Work required ::
With the pictures excluded, repeat every entry exactly.

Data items

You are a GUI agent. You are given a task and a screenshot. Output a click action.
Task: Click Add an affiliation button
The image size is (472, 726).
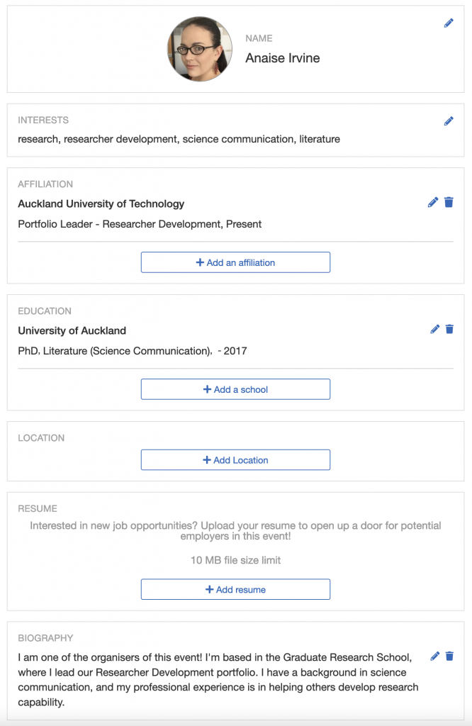[x=235, y=262]
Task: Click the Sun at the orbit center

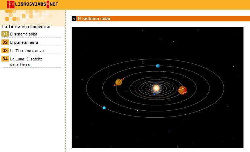Action: tap(156, 88)
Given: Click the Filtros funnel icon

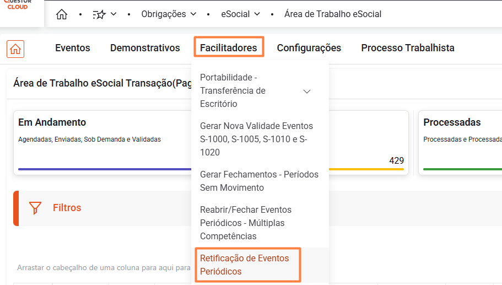Looking at the screenshot, I should click(x=35, y=208).
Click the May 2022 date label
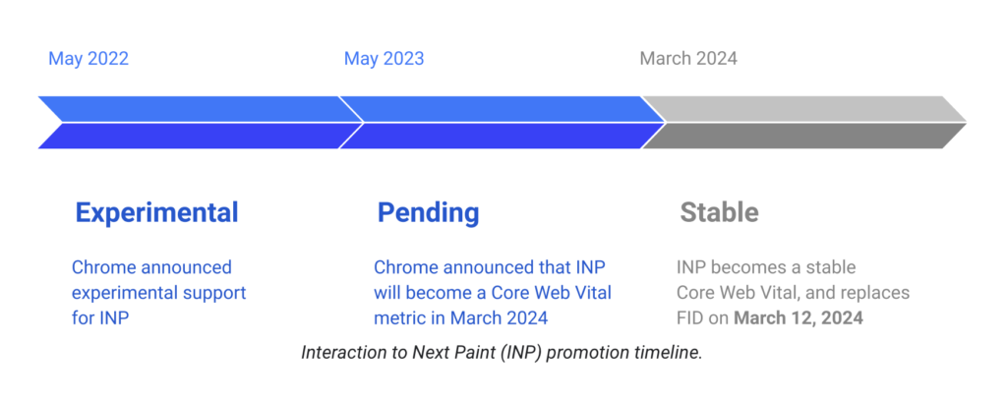This screenshot has width=1007, height=400. (89, 59)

Exercise answer ::
You are a GUI agent. You are given a task and a screenshot. Output a click action.
Task: Click Add an affiliation button
The image size is (472, 726).
[x=235, y=262]
Task: Click the Sun at the orbit center

Action: tap(156, 88)
Given: Click the Filtros funnel icon

Looking at the screenshot, I should click(x=35, y=208).
Click the May 2022 date label
This screenshot has width=1007, height=400. (89, 59)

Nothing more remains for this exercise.